NEW YORK (GenomeWeb) – The American Society of Clinical Oncology announced today that it has issued a new clinical practice guideline for women with early-stage invasive breast cancer and known hormone and HER2 receptor status, including recommendations on the use of breast tumor biomarkers tests for therapeutic decision making.
According to the new guideline, certain biomarker tests can be used to guide decisions on adjuvant systemic therapy: estrogen receptor, progesterone receptor, HER2 receptor, Oncotype DX, EndoPredict, PAM50, Breast Cancer Index, and urokinase plasminogen activator and plasminogen activator inhibitor type 1. However, ASCO added, no biomarker test should be used to guide specific drug or treatment regimen choices, except for estrogen receptor, progesterone receptor, and HER2 receptor.
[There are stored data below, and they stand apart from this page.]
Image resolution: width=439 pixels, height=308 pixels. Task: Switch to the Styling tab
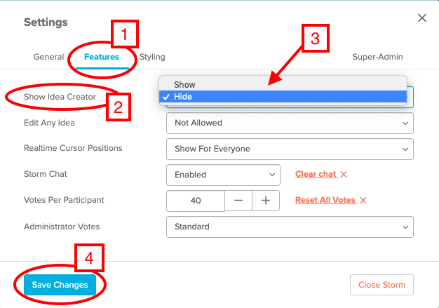(x=152, y=57)
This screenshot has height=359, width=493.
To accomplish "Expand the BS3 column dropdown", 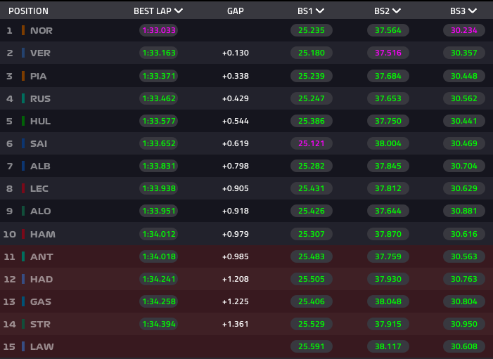I will click(x=473, y=11).
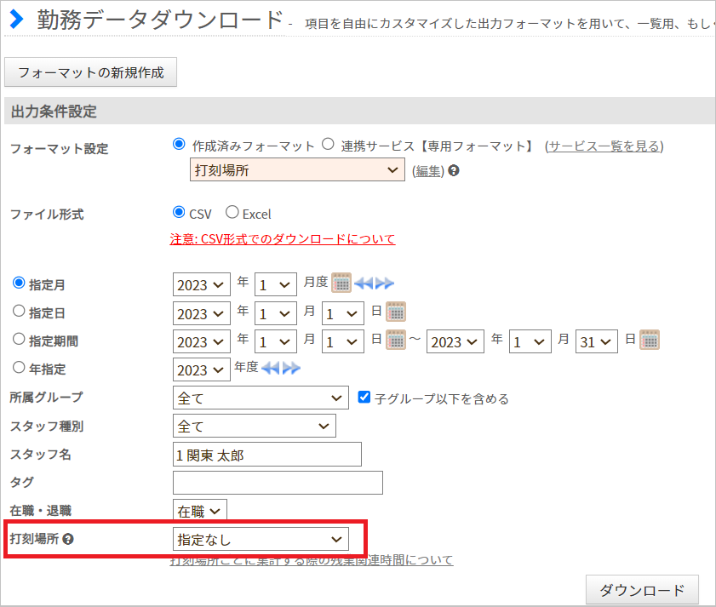Screen dimensions: 716x607
Task: Expand the 所属グループ dropdown
Action: pos(261,398)
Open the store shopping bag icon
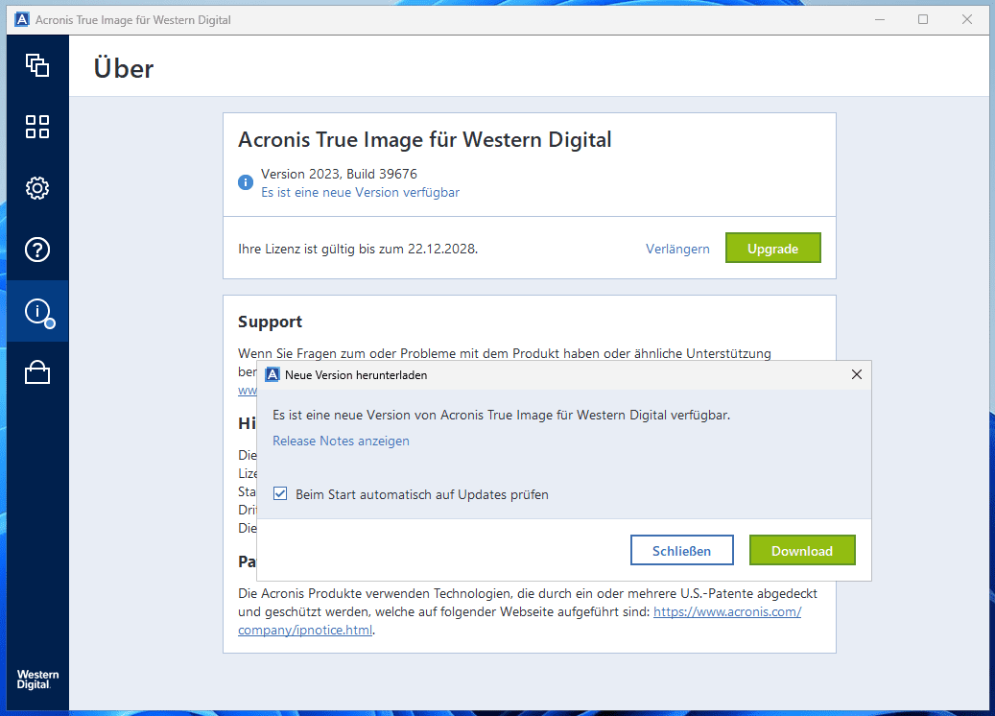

Disease stage, comorbidities, and patient preferences should also be considered when making treatment decisions, ASCO said.
The guideline recommendations were developed by a panel that included experts on medical oncology, radiation oncology, community oncology, statistics, and health outcomes, as well as a cancer survivor, who provided the panel with a patient's perspective, ASCO said. The panel conducted a systematic review of literature published from January 2006 through September 2015 and identified 50 relevant studies.
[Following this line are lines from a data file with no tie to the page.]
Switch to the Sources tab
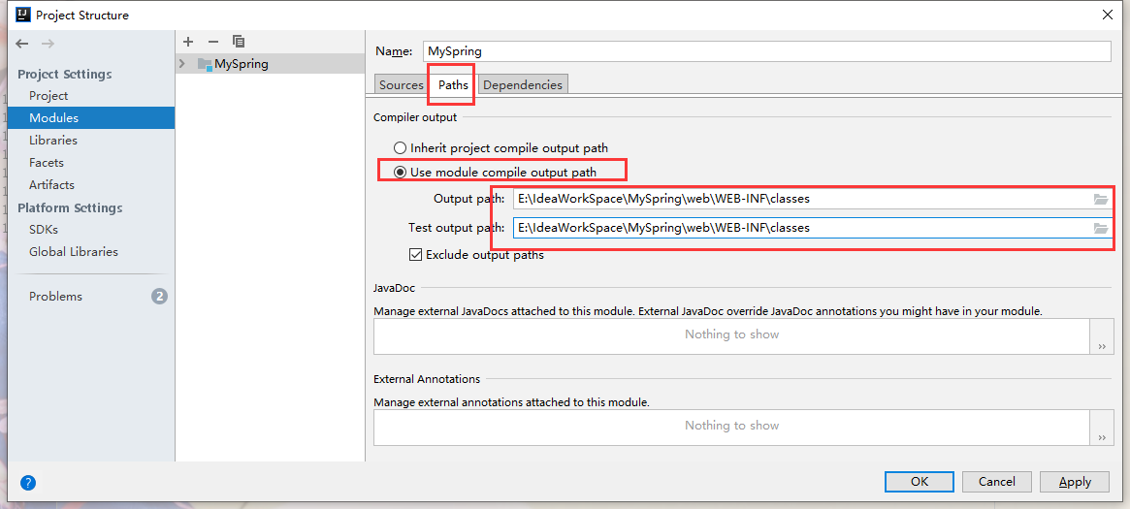The width and height of the screenshot is (1130, 509). point(401,85)
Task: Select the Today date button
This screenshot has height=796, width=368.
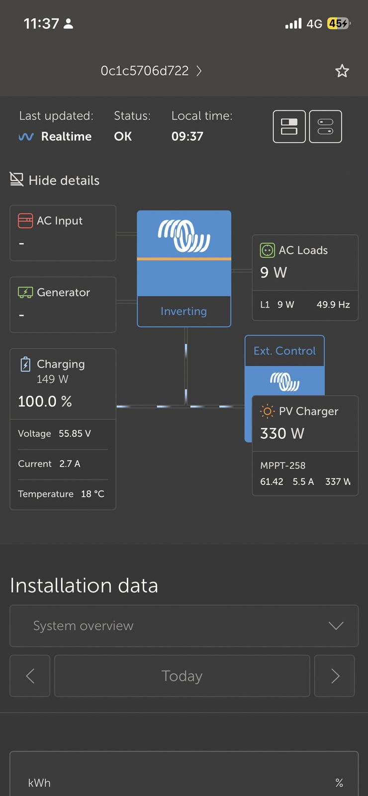Action: click(182, 676)
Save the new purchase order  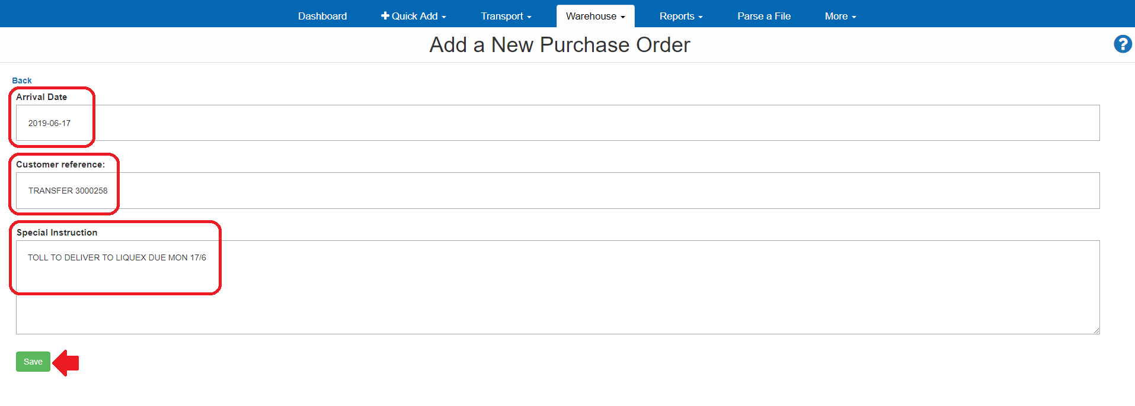[x=33, y=362]
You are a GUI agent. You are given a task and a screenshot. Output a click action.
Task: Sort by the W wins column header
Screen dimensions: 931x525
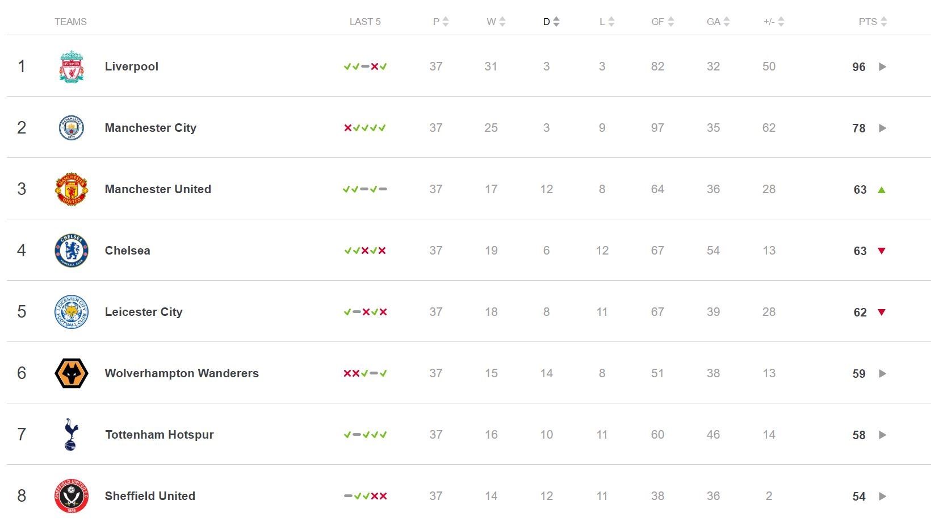point(496,22)
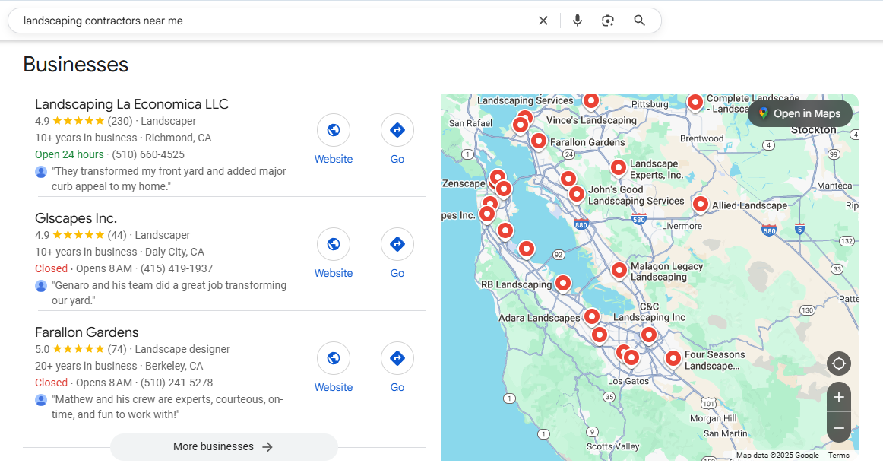The height and width of the screenshot is (473, 883).
Task: Zoom out on the map
Action: pos(839,428)
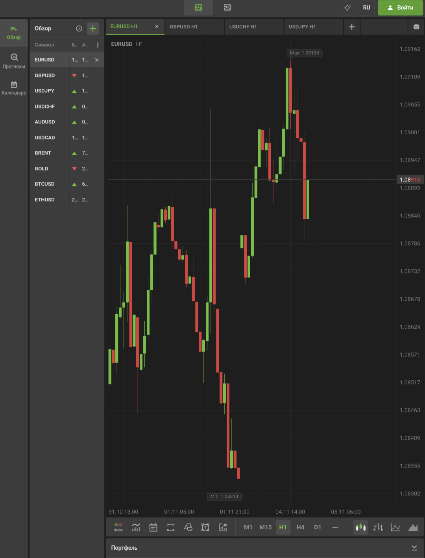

"An extensive number of new tests have come out in the last five to 10 years, but not all have sufficient evidence of clinical utility," said panel co-chair Lyndsay Harris in a statement. "These latest recommendations truly inform physicians about which tests need to be performed. But this is not all that goes into patient care — doctors need to continue discussions with patients to develop individualized treatment plans."
In December, ASCO joined with the College of American Pathologists and the American Society for Clinical Pathology to recommend new draft guidelines for the clinical use of HER2 to test patients for gastric or gastroesophageal cancer.